The Two Databases That Made This Possible

The Netherlands has something most countries do not. They have the Netherlands Cancer Registry, which tracks every single cancer diagnosis in the country. And they have the PROFILES dataset, which follows patients after treatment to measure quality of life, side effects, and long term outcomes.
Krahmer and his team got access to both. That gave them something rare: a complete picture. They could see not just which treatments patients received, but how those patients fared years later. They could see the tradeoffs. One treatment might extend life by six months on average but leave a patient with chronic fatigue. Another might have a lower survival rate but preserve quality of life.
The authors used these databases to extract personalized statistics for different cancer types and patient profiles. Here is the key insight: they did not just pull numbers. They built a system that could generate natural language descriptions of those numbers, tailored to the specific patient reading them (Krahmer et al., 2024).
Why Generic Information Fails Patients

Let me give you a concrete example of why this matters.
Suppose you are a 68 year old woman with early stage breast cancer. Your oncologist tells you that after surgery, you have two options: radiation therapy or no radiation. The standard brochure says radiation reduces the risk of local recurrence by about 50 percent. That sounds like a no brainer.
But what does 50 percent mean for you specifically? If your risk of recurrence without radiation is 2 percent, then radiation drops it to 1 percent. That is a 50 percent relative risk reduction, but an absolute risk reduction of only 1 percentage point. You might decide the daily radiation sessions for three weeks are not worth it. If your risk is 20 percent without radiation, dropping to 10 percent, the calculation changes.
The problem is that most patients are given the relative risk number because it sounds more dramatic. They are not told what their personal baseline risk is. They cannot make an informed choice.
Krahmer and his team wanted to fix that. Their system pulls from the cancer registry to find patients who match your profile age, cancer stage, overall health and then generates a description that tells you what the numbers actually mean for someone like you (Krahmer et al., 2024).
The Hard Part: Turning Numbers Into Stories

Here is where the research gets interesting. The authors did not just build a system that spits out numbers. They built a system that generates narratives.
Why narratives? Because humans do not make decisions based on probabilities alone. We make decisions based on stories. We imagine ourselves in different futures. We ask: what would my life look like if I chose treatment A versus treatment B?
The team experimented with two approaches. The first was verbal statements. For example: "For patients like you, 8 out of 10 choose chemotherapy in addition to surgery. Of those who choose chemotherapy, 7 out of 10 report that the side effects were manageable."
The second approach was full narratives. Short stories about a hypothetical patient with similar characteristics who went through each treatment option. These stories included not just medical outcomes but descriptions of what the treatment experience felt like. The fatigue. The nausea. The relief of finishing treatment.

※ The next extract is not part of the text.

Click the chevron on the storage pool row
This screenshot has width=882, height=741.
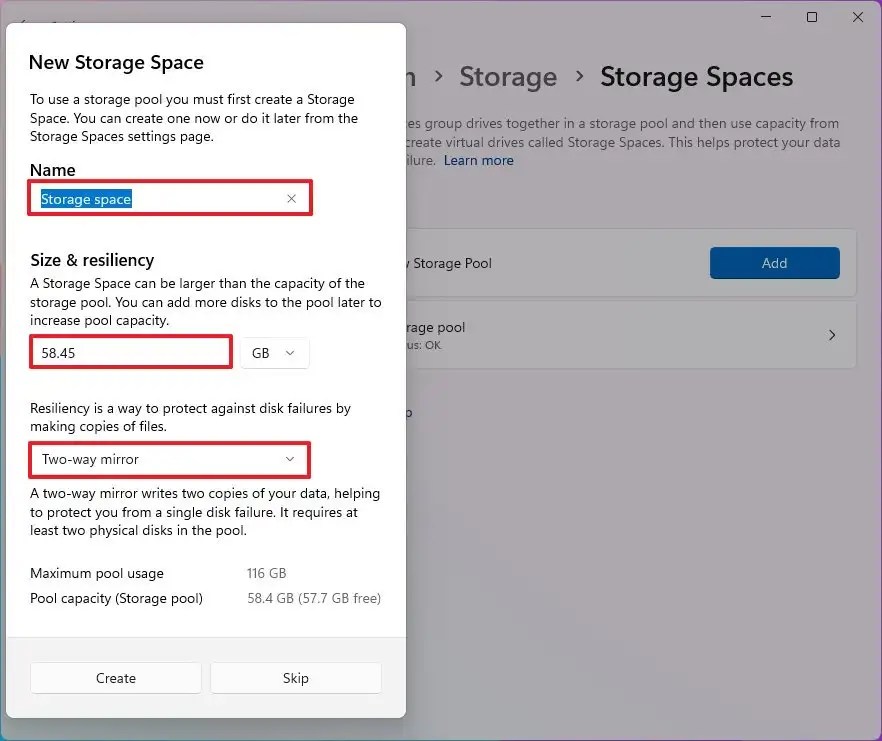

The authors found that patients responded differently to these two formats. Some preferred the direct numbers. Others wanted the narrative context. The system was designed to offer both, letting the patient choose how they wanted to receive the information (Krahmer et al., 2024).

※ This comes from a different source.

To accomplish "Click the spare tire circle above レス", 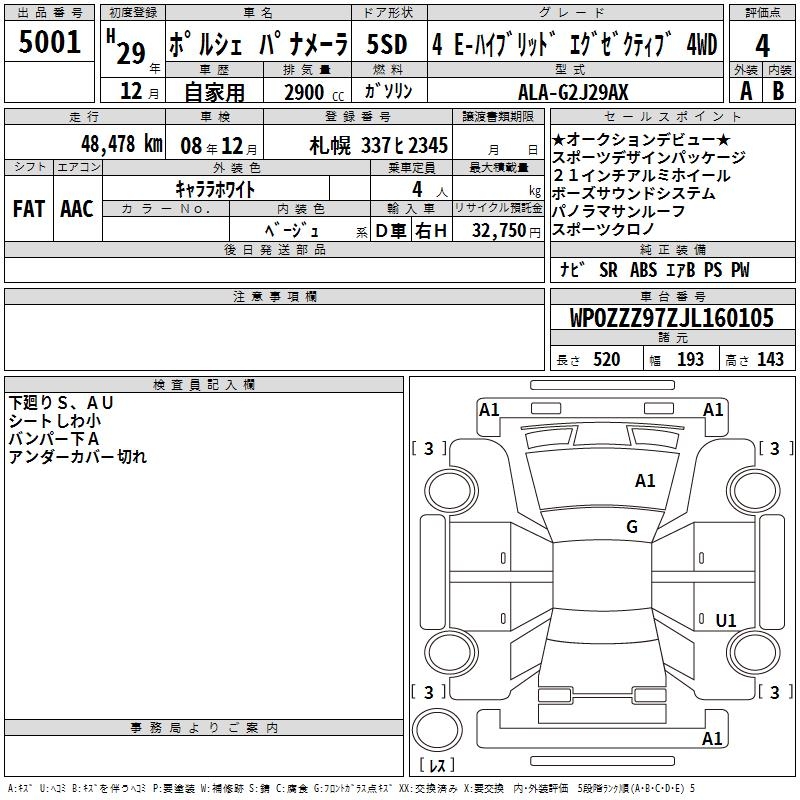I will (437, 730).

What Shared Decision Making Actually Requires
There is a term in medicine that gets thrown around a lot: shared decision making. The idea is that doctors and patients make treatment decisions together, combining clinical expertise with patient preferences.
In practice, shared decision making often fails. Doctors are pressed for time. Patients are overwhelmed. The information asymmetry is enormous. The doctor knows the statistics. The patient knows their own values. But neither side can fully communicate what they know.
Krahmer and his team argue that AI can bridge this gap. By generating personalized, understandable descriptions of treatment options, the system gives patients the information they need to articulate their preferences. It does not replace the doctor. It prepares the patient for a more productive conversation (Krahmer et al., 2024).
Think of it like this. Before your appointment, you get a document that says: "Based on your specific cancer and your health profile, here are the three most common treatment paths. For each path, here is what the evidence says about survival, side effects, and quality of life. Here is what other patients like you chose and how they felt about it."
You walk into the appointment already informed. You can ask better questions. You can say: "I see that chemotherapy extends survival by an average of four months, but it also has a 30 percent chance of causing neuropathy. I am a pianist. Can we talk about alternatives?"
That is shared decision making. That is what the authors are trying to enable.
The Methodology Behind the Machine
Let me give you a quick sense of how the system actually works, because the technical details matter for credibility.
The authors started with the Netherlands Cancer Registry, which contains data on every cancer diagnosis in the country. That is hundreds of thousands of records. They also used the PROFILES dataset, which follows a subset of cancer patients over time, measuring quality of life, physical functioning, emotional well being, and side effects.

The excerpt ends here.